## Material shown:
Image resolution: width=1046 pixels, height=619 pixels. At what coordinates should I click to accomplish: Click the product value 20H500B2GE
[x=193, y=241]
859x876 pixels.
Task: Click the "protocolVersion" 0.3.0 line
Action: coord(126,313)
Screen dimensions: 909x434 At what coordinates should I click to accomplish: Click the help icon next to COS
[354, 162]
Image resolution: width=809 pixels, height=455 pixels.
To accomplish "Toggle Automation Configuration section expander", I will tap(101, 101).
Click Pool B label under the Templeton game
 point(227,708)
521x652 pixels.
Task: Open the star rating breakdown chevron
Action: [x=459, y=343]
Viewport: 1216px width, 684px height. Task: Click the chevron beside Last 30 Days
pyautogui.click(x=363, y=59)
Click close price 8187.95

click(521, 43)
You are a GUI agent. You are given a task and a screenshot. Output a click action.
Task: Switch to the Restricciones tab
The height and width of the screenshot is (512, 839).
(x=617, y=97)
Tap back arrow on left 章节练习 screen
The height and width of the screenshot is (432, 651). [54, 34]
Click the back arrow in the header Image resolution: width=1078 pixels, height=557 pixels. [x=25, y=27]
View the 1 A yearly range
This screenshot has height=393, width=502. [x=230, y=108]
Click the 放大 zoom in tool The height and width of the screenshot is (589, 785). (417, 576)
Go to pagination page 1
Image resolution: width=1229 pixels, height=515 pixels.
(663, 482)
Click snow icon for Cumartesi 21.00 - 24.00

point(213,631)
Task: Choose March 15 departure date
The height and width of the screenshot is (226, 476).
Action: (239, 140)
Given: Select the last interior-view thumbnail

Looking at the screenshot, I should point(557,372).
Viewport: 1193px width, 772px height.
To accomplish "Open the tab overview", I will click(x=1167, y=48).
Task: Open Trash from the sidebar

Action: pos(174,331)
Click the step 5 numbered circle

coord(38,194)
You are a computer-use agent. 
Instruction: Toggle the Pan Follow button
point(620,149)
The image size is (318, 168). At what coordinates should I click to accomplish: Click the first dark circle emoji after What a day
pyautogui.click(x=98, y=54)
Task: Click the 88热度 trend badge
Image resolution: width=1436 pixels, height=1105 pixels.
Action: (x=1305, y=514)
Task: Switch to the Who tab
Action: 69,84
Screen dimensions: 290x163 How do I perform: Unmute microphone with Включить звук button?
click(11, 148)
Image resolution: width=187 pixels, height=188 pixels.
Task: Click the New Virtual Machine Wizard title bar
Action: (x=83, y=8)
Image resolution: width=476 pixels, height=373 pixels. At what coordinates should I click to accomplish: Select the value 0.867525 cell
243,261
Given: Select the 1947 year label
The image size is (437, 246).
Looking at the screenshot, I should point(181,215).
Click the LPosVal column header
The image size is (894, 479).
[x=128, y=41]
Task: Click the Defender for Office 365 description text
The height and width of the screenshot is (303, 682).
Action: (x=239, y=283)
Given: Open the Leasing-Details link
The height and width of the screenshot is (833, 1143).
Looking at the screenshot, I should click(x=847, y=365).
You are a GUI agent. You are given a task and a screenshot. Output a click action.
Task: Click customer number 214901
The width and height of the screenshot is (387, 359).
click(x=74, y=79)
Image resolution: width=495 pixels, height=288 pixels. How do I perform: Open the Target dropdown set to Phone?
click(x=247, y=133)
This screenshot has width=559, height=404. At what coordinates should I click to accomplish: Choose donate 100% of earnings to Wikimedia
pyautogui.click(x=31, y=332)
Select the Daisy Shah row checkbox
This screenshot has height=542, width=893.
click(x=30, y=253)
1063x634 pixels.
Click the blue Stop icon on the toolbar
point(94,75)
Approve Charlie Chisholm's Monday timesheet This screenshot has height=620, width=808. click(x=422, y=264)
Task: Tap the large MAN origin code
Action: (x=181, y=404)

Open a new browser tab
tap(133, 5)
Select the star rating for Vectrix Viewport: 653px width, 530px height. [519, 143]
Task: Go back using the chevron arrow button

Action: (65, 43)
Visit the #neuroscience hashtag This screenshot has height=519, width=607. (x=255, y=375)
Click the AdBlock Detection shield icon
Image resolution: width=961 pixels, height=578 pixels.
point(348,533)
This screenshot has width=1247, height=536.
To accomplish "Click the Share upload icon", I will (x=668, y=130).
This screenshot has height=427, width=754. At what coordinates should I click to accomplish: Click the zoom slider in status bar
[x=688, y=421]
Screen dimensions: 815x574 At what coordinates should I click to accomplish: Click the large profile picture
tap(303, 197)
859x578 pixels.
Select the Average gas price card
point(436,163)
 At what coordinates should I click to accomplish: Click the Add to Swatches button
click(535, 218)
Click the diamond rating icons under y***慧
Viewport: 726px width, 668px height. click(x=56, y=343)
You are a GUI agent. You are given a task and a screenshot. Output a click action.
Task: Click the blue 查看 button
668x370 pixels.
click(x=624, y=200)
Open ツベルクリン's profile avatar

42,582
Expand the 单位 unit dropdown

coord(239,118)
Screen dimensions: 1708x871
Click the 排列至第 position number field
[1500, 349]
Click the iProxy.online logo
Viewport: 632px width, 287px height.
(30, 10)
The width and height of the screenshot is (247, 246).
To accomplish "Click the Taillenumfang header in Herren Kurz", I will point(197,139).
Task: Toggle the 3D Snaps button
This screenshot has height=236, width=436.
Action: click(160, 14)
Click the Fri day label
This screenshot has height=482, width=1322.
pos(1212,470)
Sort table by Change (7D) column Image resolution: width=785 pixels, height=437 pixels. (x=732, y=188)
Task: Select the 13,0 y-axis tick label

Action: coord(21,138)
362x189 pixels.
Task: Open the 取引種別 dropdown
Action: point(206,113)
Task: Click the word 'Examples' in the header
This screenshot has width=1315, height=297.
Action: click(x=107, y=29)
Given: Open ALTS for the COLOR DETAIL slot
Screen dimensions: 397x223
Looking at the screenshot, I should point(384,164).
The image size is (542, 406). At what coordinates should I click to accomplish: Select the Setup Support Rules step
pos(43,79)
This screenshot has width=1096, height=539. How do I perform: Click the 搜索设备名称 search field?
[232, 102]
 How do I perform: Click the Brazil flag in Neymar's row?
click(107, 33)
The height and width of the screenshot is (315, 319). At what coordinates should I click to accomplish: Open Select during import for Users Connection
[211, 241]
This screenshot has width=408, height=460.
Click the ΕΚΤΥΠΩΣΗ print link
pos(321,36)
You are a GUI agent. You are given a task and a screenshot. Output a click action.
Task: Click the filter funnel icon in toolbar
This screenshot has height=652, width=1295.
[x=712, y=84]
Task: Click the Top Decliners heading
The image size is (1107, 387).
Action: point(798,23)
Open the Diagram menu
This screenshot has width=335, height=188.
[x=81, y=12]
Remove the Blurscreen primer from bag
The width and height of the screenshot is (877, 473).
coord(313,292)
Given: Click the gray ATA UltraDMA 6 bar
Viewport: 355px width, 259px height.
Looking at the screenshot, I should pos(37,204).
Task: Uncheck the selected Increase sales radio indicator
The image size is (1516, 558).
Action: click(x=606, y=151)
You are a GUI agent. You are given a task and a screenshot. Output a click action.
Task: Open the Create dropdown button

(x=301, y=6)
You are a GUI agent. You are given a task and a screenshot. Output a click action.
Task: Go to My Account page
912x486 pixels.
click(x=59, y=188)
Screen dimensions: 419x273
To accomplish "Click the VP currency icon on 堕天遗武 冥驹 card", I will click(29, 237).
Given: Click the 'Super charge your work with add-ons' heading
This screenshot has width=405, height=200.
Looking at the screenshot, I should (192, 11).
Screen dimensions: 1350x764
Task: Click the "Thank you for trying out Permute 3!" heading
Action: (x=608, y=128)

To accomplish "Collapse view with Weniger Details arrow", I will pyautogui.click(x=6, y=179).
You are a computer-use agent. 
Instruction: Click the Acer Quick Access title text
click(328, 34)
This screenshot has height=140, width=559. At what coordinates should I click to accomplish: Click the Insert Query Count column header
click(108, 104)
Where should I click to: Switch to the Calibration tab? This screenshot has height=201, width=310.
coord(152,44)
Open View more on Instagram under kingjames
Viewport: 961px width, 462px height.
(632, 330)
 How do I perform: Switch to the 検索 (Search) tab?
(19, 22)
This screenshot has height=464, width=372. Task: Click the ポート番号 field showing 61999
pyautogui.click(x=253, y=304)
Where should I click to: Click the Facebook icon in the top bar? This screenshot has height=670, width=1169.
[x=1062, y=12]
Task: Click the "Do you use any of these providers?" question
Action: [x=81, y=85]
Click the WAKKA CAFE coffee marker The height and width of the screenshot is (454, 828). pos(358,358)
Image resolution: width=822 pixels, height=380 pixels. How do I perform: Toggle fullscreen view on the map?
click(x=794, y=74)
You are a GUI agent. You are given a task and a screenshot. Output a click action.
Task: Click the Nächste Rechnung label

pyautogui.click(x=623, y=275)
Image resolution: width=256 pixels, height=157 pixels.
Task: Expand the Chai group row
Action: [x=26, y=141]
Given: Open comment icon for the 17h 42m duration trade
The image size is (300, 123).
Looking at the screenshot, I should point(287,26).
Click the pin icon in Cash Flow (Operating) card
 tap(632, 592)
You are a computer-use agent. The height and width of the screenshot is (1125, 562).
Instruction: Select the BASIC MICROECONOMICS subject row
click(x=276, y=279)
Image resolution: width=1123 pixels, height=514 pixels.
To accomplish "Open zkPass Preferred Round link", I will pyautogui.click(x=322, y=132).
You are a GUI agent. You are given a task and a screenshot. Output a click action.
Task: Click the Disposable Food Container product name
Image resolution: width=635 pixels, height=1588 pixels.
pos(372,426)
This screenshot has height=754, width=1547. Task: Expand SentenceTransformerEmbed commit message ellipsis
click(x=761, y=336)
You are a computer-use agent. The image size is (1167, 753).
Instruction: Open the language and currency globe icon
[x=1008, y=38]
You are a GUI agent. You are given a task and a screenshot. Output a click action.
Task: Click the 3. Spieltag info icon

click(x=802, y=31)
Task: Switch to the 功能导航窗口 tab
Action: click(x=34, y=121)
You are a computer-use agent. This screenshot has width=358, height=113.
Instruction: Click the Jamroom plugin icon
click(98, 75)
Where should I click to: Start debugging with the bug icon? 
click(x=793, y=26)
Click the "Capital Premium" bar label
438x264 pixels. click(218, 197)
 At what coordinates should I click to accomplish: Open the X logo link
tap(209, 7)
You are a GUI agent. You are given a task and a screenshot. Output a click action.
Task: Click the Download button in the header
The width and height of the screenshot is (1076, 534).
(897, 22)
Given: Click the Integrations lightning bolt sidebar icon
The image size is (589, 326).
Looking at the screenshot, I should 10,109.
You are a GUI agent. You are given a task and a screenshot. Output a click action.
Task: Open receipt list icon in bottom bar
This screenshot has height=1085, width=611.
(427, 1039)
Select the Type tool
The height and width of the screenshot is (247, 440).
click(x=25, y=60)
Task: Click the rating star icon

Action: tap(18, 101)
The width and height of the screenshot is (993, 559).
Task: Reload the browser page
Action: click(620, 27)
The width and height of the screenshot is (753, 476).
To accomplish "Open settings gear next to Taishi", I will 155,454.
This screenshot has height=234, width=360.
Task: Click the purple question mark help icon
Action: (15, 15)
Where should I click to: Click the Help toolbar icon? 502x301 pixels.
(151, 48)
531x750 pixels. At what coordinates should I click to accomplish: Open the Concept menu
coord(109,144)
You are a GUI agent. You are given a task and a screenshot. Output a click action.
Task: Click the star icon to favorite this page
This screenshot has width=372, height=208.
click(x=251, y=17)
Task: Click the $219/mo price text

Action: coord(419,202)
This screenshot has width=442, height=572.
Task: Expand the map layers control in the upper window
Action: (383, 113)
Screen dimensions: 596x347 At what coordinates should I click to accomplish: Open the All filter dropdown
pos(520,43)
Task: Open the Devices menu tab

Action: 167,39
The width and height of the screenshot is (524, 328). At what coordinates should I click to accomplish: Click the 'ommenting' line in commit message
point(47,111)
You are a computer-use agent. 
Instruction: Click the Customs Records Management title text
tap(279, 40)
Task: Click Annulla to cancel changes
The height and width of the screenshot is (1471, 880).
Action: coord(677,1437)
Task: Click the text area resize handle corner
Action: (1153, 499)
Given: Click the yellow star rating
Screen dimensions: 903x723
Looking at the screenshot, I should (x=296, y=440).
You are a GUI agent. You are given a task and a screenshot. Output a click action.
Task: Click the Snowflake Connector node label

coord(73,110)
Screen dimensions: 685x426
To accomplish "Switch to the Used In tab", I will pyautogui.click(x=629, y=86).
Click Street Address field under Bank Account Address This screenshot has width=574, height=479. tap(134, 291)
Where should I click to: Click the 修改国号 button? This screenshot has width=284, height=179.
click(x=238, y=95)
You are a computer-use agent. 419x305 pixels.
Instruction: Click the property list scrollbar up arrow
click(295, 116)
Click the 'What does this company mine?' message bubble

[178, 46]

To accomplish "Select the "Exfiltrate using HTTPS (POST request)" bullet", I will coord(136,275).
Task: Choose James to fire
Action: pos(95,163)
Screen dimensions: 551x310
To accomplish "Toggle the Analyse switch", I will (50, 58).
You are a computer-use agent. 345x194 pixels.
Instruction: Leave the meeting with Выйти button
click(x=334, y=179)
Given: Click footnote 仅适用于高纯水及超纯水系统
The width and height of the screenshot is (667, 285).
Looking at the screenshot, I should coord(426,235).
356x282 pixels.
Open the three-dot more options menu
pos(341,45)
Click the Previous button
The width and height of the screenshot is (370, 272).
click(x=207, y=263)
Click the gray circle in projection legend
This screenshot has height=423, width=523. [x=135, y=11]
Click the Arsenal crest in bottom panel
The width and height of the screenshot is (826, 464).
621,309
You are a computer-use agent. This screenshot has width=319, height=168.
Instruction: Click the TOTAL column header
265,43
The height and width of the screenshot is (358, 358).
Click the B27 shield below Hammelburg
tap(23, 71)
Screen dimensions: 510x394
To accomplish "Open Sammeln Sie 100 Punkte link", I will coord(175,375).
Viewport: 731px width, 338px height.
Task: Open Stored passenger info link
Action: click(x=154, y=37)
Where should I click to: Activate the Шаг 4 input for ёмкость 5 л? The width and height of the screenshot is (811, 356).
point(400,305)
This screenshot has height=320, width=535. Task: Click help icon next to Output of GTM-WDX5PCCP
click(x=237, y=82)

## Exercise description:
Here the output must be the lines above from the line with "Given: Click the yellow star rating" to the line with "The height and width of the screenshot is (358, 358).", both included, duplicated word for word and nothing else.

## Task output:
Given: Click the yellow star rating
Screen dimensions: 903x723
Looking at the screenshot, I should (x=296, y=440).
You are a GUI agent. You are given a task and a screenshot. Output a click action.
Task: Click the Snowflake Connector node label

coord(73,110)
Screen dimensions: 685x426
To accomplish "Switch to the Used In tab", I will pyautogui.click(x=629, y=86).
Click Street Address field under Bank Account Address This screenshot has width=574, height=479. tap(134, 291)
Where should I click to: Click the 修改国号 button? This screenshot has width=284, height=179.
click(x=238, y=95)
You are a computer-use agent. 419x305 pixels.
Instruction: Click the property list scrollbar up arrow
click(295, 116)
Click the 'What does this company mine?' message bubble

[178, 46]

To accomplish "Select the "Exfiltrate using HTTPS (POST request)" bullet", I will coord(136,275).
Task: Choose James to fire
Action: pos(95,163)
Screen dimensions: 551x310
To accomplish "Toggle the Analyse switch", I will (50, 58).
You are a computer-use agent. 345x194 pixels.
Instruction: Leave the meeting with Выйти button
click(x=334, y=179)
Given: Click footnote 仅适用于高纯水及超纯水系统
The width and height of the screenshot is (667, 285).
Looking at the screenshot, I should coord(426,235).
356x282 pixels.
Open the three-dot more options menu
pos(341,45)
Click the Previous button
The width and height of the screenshot is (370, 272).
click(x=207, y=263)
Click the gray circle in projection legend
This screenshot has height=423, width=523. [x=135, y=11]
Click the Arsenal crest in bottom panel
The width and height of the screenshot is (826, 464).
621,309
You are a computer-use agent. This screenshot has width=319, height=168.
Instruction: Click the TOTAL column header
265,43
The height and width of the screenshot is (358, 358).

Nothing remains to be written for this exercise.